Some might say that the same quality afflicted the other recent Wharton filmization, the 1993 version of “The Age of Innocence,” but that wouldn’t be true. Martin Scorsese’s picture was elegantly mounted and sumptuously appointed, as Davies’ film is, and it too moved at a deliberate pace. But one could feel an undercurrent of passion and humanity throbbing beneath the surface of the earlier film. In the present instance the result exhibits not only the qualities of distancing and precision that Scorsese’s effort showed, but also a remoteness and chilly detachment that alienate the viewer from the action (or, very often, inaction) onscreen. It resembles a desiccated artifact more than a living drama, the motivations of its characters and the social conventions being criticized remaining obstinately opaque.

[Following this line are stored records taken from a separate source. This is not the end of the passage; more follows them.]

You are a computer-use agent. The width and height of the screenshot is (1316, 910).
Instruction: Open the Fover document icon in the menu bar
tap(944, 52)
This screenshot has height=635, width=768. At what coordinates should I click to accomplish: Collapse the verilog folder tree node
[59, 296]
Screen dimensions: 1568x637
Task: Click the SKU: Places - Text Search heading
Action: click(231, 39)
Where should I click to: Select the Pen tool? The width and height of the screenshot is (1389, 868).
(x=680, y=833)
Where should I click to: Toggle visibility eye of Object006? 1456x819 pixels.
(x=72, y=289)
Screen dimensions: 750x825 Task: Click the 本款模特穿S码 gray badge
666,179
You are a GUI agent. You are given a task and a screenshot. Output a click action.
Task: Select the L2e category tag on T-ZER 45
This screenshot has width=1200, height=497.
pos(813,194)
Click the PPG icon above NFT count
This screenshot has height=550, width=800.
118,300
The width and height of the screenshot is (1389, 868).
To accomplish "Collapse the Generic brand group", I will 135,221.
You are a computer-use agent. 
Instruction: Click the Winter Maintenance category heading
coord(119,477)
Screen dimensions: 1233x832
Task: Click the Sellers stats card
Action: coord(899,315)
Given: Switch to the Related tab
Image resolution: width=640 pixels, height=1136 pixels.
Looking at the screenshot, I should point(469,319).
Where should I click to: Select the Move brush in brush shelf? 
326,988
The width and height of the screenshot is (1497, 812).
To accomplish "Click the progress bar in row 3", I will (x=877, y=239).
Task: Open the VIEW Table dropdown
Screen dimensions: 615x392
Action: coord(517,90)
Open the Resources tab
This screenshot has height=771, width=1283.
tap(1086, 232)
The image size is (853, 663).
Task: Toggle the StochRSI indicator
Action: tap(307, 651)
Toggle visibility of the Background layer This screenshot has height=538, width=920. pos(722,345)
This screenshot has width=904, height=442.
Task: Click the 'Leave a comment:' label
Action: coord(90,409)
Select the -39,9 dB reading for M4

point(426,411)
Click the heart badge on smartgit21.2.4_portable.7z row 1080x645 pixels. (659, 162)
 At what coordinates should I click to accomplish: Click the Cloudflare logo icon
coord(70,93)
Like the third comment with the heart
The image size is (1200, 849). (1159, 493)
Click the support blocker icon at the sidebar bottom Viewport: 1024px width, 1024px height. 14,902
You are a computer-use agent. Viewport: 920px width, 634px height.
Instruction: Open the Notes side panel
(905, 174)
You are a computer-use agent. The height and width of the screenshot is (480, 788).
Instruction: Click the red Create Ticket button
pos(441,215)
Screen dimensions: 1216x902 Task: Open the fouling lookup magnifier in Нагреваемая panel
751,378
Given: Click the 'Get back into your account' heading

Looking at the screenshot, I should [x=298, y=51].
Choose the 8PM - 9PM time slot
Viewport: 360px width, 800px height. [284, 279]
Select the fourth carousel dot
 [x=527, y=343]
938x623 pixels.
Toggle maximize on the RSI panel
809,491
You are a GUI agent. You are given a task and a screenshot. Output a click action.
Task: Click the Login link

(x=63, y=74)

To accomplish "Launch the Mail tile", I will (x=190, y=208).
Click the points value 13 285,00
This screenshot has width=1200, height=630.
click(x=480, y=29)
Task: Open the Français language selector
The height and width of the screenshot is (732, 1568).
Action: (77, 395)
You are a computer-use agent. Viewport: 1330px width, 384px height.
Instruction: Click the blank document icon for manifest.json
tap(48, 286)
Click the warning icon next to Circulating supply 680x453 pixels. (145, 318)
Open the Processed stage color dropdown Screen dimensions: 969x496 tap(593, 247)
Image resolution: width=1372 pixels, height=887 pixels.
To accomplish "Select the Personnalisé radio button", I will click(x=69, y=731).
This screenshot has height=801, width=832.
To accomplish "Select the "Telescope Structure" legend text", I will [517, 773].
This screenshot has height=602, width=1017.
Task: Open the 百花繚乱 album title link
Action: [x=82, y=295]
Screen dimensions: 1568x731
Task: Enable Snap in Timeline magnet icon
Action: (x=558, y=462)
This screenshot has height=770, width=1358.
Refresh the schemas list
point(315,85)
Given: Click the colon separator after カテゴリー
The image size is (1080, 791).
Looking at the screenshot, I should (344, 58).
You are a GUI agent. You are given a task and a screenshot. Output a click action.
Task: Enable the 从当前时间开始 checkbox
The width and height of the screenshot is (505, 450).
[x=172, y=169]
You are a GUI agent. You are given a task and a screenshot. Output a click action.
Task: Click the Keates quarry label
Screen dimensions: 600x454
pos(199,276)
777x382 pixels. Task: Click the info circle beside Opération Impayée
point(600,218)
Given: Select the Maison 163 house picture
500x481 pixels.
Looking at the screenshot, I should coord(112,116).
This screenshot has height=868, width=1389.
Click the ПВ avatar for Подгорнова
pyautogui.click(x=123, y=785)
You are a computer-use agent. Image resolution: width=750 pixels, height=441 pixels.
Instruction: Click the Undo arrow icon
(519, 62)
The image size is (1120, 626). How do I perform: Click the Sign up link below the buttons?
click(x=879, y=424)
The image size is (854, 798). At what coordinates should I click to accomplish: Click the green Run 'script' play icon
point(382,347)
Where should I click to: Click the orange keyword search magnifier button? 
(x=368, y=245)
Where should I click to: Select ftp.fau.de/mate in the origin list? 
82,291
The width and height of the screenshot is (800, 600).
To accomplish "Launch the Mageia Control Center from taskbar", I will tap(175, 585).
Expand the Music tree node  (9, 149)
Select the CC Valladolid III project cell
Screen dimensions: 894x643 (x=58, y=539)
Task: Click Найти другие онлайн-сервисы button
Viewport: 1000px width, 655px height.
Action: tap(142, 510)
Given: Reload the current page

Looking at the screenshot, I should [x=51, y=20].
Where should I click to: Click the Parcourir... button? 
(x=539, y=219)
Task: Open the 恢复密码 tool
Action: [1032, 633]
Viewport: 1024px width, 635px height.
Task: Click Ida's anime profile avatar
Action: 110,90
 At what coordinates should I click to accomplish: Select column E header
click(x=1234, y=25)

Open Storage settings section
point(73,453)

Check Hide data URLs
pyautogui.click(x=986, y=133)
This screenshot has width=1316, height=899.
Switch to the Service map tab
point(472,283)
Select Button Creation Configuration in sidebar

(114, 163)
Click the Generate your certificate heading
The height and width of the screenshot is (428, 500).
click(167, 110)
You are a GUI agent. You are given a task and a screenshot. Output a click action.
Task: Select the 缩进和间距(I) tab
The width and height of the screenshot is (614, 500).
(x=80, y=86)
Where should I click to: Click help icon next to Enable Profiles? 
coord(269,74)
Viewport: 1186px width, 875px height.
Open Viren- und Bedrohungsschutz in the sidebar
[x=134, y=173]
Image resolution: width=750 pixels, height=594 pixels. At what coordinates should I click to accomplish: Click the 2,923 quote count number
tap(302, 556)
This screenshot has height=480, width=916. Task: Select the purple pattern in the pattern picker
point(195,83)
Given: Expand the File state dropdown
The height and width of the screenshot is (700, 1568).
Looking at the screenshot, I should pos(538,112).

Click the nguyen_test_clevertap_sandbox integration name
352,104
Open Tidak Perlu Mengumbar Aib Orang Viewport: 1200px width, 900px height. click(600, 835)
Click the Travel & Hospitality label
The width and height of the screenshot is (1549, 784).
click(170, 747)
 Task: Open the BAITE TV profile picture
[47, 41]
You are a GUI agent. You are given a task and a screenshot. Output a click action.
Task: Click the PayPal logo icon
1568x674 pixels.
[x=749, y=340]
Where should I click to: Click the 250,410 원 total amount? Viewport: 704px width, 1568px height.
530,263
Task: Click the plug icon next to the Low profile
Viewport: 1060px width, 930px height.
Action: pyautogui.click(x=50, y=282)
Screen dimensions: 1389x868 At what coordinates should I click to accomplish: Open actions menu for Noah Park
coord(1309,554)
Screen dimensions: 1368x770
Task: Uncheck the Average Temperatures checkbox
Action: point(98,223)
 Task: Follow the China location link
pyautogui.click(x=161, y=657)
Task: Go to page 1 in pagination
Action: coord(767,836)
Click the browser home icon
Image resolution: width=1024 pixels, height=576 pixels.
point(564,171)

The problem is exacerbated by casting decisions. Gillian Anderson looks right as the doomed Lily Bart, but she seems ill-at-ease in the role, too often just modeling her period dresses rather than giving us a real sense of the turmoil the character experiences–a fatal flaw in a piece in which we must be able to perceive what the protagonist is feeling beneath a placid exterior. This failure leaves a hole at the center of the picture which couldn’t be salvaged by anyone else, but neither Eric Stoltz nor Dan Aykroyd help matters. The former plays lawyer Lawrence Seldon, who’s clearly attracted to Lily (as she is to him) but never commits to her, and the latter sleazy Gus Trenor, the nouveau riche financier who uses the heroine’s need for money to compromise her. Both actors give very superficial readings of their characters and appear decidedly overmatched by the parts. There is compensation, however, in some of the secondary roles. Eleanor Bron is smugness personified as Lily’s rigid, unforgiving aunt, Laura Linney exquisitely nasty as the manipulative Bertha Dorset, and Elizabeth McGovern suitably easygoing as Carry Fisher. Anthony LaPaglia, moreover, is surprisingly engaging as entrepreneur Sim Rosedale, a figure somewhat more likable than he is in the book–as well as much less ostentatiously Jewish. (The important character of Gerty Farish has been entirely excised, with her more important plot responsibilities reassigned either to MicGovern’s Fisher or to Jodhi May’s stolid Grace Stepney.)

One must also admire the expertise shown by production designer Don Taylor and costumer Monica Howe, as well as the ability of cinematographer Remi Adefarasin to capture so well the careful compositions and long tracking shots of which Davies is inordinately fond. The writer-director’s choice of music is uncannily successful too, with bits from Mozart’s “Cosi fan tutte” nicely juxtaposed against the episode in which Lily accompanies Gus and Sim to the opera. (It should be noted, though, that their appearance is anachronistic, since “Cosi” wasn’t performed in New York until quite a few years later because of its supposedly scandalous libretto.)

None of the incidental pleasures, however, can make up for the crucial emptiness at the center of “The House of Mirth,” which must be attributed to Davies’ overly rarefied approach and Anderson’s uninvolving performance. Watching the film, one might well wonder what it might have been like had Bette Davis played Lily in the 1940s under the directorial hand of, say, William Wyler. Now there would have been a picture with some dramatic energy and inner life!